España: país ocupado (por su propia administración)

España: país ocupado

Si en vez de leerlo prefieres escucharlo, puedes hacerlo aquí:


Olvídate de invasiones extranjeras, colonizaciones históricas o conspiraciones globales. España ya está ocupada. Y no por una potencia enemiga, sino por algo mucho más peligroso: su propia administración.

Funcionarios, asesores, cargos intermedios, observatorios, consorcios, direcciones generales, subdirecciones, agencias, entes, fundaciones, plataformas de participación ciudadana, redes públicas de innovación sin innovación… El Estado se ha multiplicado como una metástasis burocrática que se alimenta de nuestro esfuerzo y de nuestra resignación.

La ocupación no se nota a simple vista. No lleva uniforme, no desfila, no dispara. Lo suyo es más elegante: te envía una carta certificada, un requerimiento, una notificación de embargo. Y cuando te quieres dar cuenta, trabajas media vida para sostener un aparato que no solo no te ayuda, sino que te exprime.

España es uno de los países con más empleados públicos por habitante de Europa. Y eso no sería un problema si todos esos empleados se dedicaran a mejorar la vida de los ciudadanos. Pero no. La mayor parte del esfuerzo administrativo se destina a gestionar el propio esfuerzo administrativo. La administración se ha convertido en un organismo que solo existe para mantener su propia existencia.

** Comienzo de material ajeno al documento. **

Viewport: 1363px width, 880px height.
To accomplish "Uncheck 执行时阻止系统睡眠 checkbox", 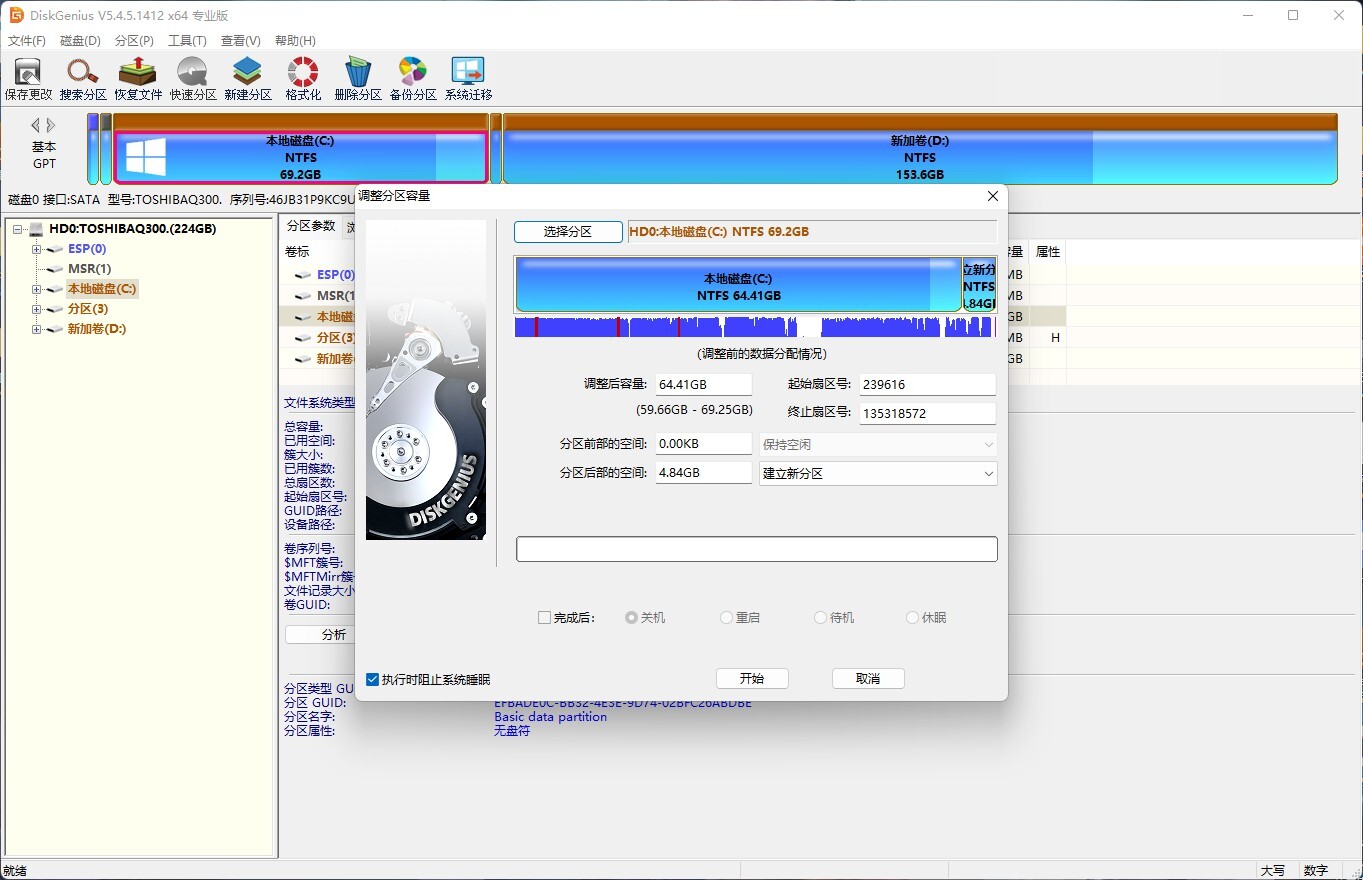I will coord(373,680).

¿Tienes una idea? Pide un permiso. ¿Quieres montar un negocio? Cumple 40 requisitos, presenta 15 documentos y espera seis meses. ¿Tienes una necesidad urgente? Hay un formulario en PDF que solo se puede firmar con un certificado digital que funciona los martes de 10:00 a 10:12. Y si no lo haces bien, multa. Y si protestas, silencio administrativo.

Max Weber definió la burocracia como una herramienta racional para organizar el Estado. Pero hoy en España, esa herramienta se ha convertido en una estructura parasitaria que se auto legitima en nombre de la eficiencia… mientras paraliza todo lo que toca.

Y no es solo el Estado central. Son las comunidades autónomas, los ayuntamientos, las diputaciones, los consejos comarcales, las mancomunidades. Cada uno con su presupuesto, su logo, su boletín, su gabinete de comunicación. Y su obsesión por crear nuevas normativas, nuevos procedimientos y nuevas trabas.

¿Quieres construir una casa? Te lo impiden. ¿Quieres reformar un local? Te lo retrasan. ¿Quieres alquilar una habitación? Te multan. ¿Quieres contratar a alguien? Te lo complican. Pero eso sí, si te apuntas a una subvención que nadie entiende, te hacen una foto con el concejal.

Y mientras tanto, el ciudadano de verdad —el que paga— se ahoga. Se ahoga en tasas, en IVA, en IRPF, en cotizaciones, en retenciones, en recargos. Y lo hace para que el sistema pueda mantener sus oficinas, sus vehículos oficiales, sus dietas, sus cargos duplicados y su ideología de cartón piedra.

España no es un Estado de bienestar. España es un Estado de obesidad… institucional. Y si no haces nada, te engulle, te convierte en cliente del sistema, en súbdito fiscal, en votante pasivo. Porque cuando todo depende del Estado, el ciudadano deja de ser libre y empieza a ser propiedad pública.

Y si lo señalas, si lo criticas, si te quejas, entonces eres un antisistema. Pues que así sea. Prefiero ser antisistema que asalariado del absurdo.

España no necesita más administración, necesita más libertad, menos licencias, menos ventanillas y, sobre todo, menos políticos jugando a SimCity con nuestras vidas.